Amy Schumer lushes out for your funny bone

Judd Apatow and Amy Schumer are two great tastes that taste great together.  Great.  Now I want a Reeses.

I’m a big Inside Amy Schumer fan.  I dig Apatow’s oeuvre, though some more than others.  (Giving you the side-eye, Pineapple Express.)  But I figured if anyone could nail down the weirdness of trying to overcome the trust issues and ingrained mistrust of the world that is dating in the 21st Century, it’d be these two.  I was right.  Boom.

In Trainwreck, Schumer plays Amy (obviously), a woman whose dad has told her that “monogamy isn’t realistic”.  So all her life she’s been the stereotypical dude in the relationship, hooking up and skipping out before mattresses have even had a chance to spring back into shape.  She’s a writer for a magazine that feels like a cross between Maxim and How To Be A Chauvinist Weekly.  Her beautiful, too-cool senior editor Dianna (played by Tilda Swinton, with just the right touch of IDGAF) tasks her with writing a piece about a big-time sports medicine doc whose been credited with saving the careers of many high-profile sportsball types.

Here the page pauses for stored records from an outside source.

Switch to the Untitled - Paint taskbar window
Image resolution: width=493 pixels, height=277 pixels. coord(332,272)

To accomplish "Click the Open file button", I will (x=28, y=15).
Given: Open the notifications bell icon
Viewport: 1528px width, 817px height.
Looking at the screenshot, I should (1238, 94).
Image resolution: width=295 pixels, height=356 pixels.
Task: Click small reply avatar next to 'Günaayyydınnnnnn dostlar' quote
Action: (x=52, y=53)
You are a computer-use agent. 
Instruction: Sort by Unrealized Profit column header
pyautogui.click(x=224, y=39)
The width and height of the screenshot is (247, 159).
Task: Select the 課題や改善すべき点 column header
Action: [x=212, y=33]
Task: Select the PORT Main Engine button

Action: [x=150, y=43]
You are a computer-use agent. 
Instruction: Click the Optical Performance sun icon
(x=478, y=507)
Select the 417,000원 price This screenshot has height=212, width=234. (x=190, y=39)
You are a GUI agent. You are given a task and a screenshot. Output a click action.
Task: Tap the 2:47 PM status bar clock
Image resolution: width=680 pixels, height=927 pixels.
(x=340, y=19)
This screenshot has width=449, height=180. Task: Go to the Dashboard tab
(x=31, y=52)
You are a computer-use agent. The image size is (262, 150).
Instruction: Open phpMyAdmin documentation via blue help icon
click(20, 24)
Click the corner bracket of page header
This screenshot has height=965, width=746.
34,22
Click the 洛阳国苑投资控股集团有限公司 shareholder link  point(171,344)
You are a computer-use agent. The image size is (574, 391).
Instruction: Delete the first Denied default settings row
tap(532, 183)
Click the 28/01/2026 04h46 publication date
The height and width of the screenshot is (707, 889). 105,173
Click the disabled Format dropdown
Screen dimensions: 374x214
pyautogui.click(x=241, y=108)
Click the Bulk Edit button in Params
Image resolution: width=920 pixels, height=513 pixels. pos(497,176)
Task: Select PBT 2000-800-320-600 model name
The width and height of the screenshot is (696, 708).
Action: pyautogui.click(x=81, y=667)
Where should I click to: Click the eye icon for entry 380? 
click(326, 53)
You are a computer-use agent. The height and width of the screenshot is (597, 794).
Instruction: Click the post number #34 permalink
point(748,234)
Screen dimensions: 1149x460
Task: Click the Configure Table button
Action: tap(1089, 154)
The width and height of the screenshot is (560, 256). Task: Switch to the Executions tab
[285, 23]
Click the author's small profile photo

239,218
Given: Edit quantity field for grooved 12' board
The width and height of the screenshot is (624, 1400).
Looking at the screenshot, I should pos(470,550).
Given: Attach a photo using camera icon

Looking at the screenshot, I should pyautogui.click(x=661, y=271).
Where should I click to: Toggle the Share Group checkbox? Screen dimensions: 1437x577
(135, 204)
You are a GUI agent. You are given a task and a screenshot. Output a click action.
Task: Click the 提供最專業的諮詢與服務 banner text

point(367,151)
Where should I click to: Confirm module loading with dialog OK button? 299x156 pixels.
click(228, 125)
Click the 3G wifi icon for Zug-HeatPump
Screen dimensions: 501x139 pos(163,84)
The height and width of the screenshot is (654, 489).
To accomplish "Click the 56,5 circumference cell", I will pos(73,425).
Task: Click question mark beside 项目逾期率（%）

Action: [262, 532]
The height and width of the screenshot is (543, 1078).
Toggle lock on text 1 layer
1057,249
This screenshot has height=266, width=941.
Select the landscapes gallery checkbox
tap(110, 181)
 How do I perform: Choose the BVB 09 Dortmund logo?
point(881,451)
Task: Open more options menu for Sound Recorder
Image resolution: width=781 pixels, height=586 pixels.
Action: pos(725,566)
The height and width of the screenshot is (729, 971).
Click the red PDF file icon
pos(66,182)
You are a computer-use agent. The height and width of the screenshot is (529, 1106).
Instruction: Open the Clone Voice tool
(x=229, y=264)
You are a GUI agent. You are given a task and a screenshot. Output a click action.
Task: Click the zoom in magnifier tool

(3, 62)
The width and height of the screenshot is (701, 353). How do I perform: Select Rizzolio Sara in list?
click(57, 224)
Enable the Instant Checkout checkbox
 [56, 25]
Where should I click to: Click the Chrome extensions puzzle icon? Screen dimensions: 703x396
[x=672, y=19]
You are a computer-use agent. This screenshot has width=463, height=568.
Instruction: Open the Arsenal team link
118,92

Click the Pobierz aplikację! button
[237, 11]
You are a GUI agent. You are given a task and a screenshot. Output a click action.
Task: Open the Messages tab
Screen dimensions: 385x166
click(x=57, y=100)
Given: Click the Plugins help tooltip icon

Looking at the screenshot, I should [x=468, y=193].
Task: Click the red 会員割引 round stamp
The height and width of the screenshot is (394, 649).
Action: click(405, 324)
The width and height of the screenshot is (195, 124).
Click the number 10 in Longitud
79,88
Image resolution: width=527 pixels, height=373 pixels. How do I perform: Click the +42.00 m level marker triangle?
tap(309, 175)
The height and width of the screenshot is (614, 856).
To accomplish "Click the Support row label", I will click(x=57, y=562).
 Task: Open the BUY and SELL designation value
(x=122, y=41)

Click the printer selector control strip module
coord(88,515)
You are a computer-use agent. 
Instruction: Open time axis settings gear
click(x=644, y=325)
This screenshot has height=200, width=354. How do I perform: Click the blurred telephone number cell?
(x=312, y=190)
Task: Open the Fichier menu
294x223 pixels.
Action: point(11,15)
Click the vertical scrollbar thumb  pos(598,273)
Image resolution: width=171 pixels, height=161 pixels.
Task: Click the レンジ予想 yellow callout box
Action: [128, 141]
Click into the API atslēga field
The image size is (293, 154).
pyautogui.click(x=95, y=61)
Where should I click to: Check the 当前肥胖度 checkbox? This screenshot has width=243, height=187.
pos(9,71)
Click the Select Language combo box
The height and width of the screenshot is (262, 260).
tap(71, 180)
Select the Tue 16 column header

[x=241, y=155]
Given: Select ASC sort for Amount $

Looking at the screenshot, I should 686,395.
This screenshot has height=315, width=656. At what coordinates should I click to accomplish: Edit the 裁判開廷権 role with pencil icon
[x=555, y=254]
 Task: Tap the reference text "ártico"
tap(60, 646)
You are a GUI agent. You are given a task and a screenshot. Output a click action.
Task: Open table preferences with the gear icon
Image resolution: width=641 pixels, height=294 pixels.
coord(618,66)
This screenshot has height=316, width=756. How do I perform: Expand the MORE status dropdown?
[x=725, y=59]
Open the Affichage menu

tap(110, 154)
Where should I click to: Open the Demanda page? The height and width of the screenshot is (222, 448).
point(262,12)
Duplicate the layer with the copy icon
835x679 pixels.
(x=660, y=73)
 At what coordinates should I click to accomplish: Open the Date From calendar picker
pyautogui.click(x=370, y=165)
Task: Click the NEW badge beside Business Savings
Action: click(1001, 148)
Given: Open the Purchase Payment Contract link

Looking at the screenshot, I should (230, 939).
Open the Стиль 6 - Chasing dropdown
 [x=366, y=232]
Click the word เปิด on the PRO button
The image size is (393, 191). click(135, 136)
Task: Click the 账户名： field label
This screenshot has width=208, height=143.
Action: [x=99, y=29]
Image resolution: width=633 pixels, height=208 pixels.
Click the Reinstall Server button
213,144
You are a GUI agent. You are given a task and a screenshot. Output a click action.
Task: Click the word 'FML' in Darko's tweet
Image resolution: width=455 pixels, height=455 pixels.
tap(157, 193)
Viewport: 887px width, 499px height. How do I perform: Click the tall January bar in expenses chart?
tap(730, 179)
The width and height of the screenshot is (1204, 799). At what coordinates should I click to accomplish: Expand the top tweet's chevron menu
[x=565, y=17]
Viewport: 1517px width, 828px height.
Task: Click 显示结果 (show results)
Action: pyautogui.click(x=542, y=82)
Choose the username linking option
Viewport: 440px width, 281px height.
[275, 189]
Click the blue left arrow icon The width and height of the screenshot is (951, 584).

Dr. Aaron Conners (Bill Hader) seems like the perfect guy; smart, funny, a career he truly enjoys, and open to commitment.  Amy tries to do the pump-n-dump, but finds herself attracted to him just as her father Gordon’s MS progresses to the point where dad has to be in assisted living.  The fact that Amy and Aaron both want to be with the other is typically the end of a rom-com, but here it’s just the beginning.  Trainwreck looks at a relationship past its first kiss, and into the first fight, the settling in, interacting with the family, and all of the other little things that make long-term relationships work…or not.  Amy is all too willing to drop everything when things get rough, because that’s what she saw happen in with her parents. But Aaron isn’t willing to break up when things get bumpy.  Can Amy handle that?  Roll film!

Based (very) loosely on Schumer’s life — along with how her parents’ divorce and her father’s MS have affected her — Trainwreck is more a family romance than a die-hard romcom.  Amy’s sister Kim (Brie Larson, United States of Tara) has a husband and step-son that she loves unconditionally.  Kim’s ability to find love and happiness, and Amy’s fear of intimacy and love of the party life, are just as important to the story.  As is the relationship Amy has with her father (played with gruff matter-of-factness by Colin Quinn) and the antipathy Amy feels towards Kim’s husband Tom (Mike Birbiglia, Orange is the New Black) and almost too goody-goody son Allister.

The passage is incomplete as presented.